Material provided START
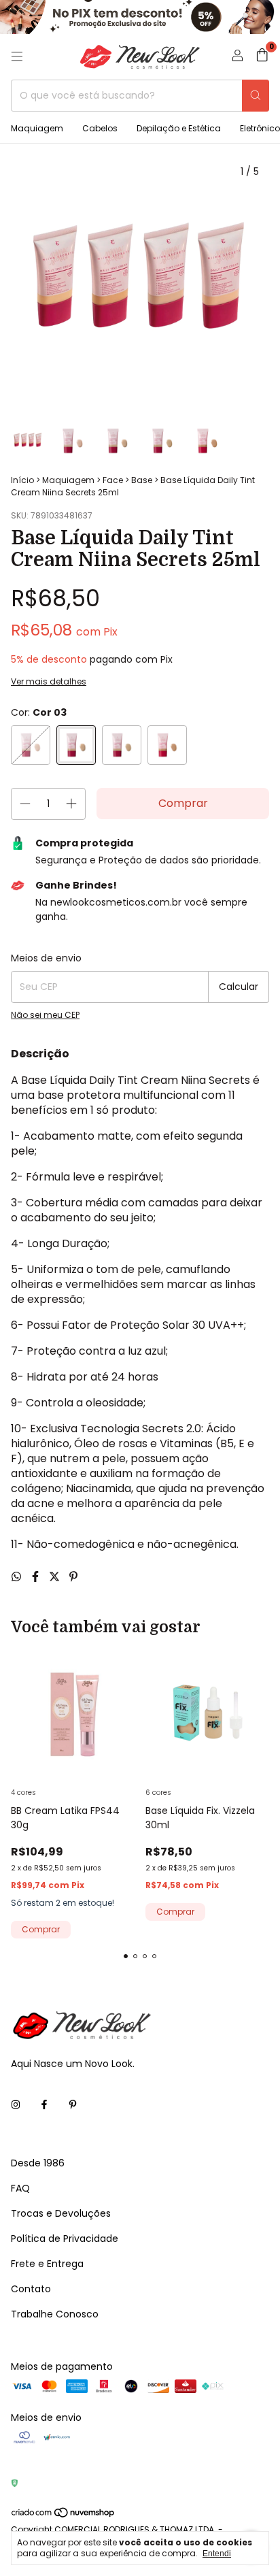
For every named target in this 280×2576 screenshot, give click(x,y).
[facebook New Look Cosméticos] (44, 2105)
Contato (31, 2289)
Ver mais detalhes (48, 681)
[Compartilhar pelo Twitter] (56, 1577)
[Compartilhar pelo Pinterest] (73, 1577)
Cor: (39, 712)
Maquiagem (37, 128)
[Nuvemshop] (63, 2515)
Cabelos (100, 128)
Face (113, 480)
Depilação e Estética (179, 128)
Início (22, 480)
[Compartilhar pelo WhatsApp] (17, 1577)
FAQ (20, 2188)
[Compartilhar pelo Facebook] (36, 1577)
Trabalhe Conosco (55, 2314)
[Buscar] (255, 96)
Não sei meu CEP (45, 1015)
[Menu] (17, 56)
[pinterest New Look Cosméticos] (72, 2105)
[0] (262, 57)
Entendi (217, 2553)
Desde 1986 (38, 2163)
Material provided END
Material provided START
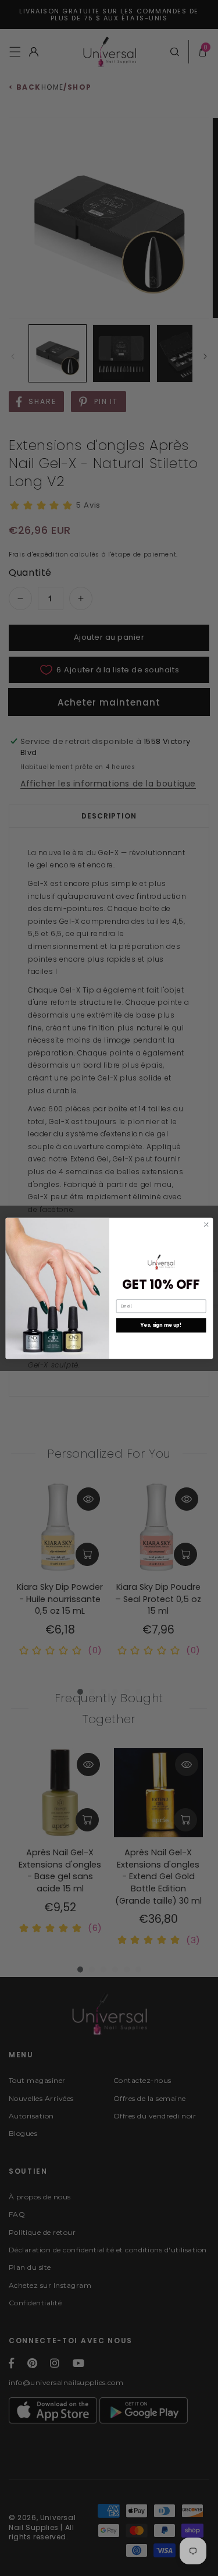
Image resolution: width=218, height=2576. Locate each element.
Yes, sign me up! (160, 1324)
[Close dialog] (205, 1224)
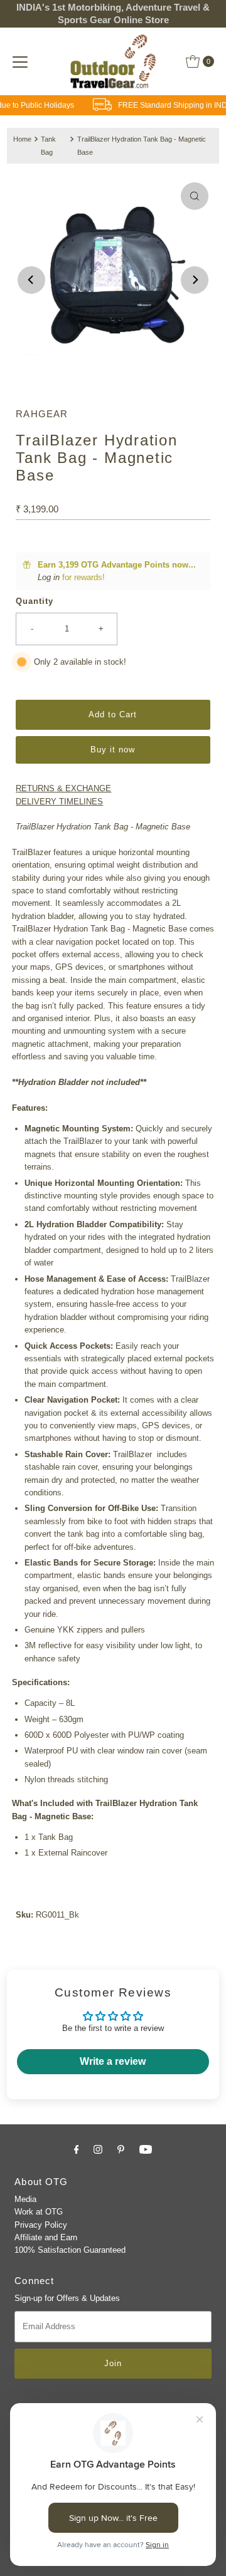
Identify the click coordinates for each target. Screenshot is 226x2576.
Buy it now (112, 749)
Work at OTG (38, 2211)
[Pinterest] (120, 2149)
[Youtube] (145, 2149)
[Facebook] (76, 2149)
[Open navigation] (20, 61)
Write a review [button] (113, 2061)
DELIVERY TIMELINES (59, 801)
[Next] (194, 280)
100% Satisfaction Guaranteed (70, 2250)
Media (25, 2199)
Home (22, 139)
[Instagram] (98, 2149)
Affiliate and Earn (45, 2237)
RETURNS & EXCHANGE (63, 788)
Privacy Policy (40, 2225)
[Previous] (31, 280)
Material provided END
Material provided START
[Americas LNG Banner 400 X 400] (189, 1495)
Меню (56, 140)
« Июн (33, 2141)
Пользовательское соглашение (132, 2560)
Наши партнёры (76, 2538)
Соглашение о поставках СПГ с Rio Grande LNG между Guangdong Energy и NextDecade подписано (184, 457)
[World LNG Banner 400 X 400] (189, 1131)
Material provided END
# [Task statement]
Copy the lines that hold the word "each". Take them from the records above.

# [Answer to this problem]
Image resolution: width=218, height=2576. Locate each element.
Identify the click coordinates for each target. Screenshot is 226x2576.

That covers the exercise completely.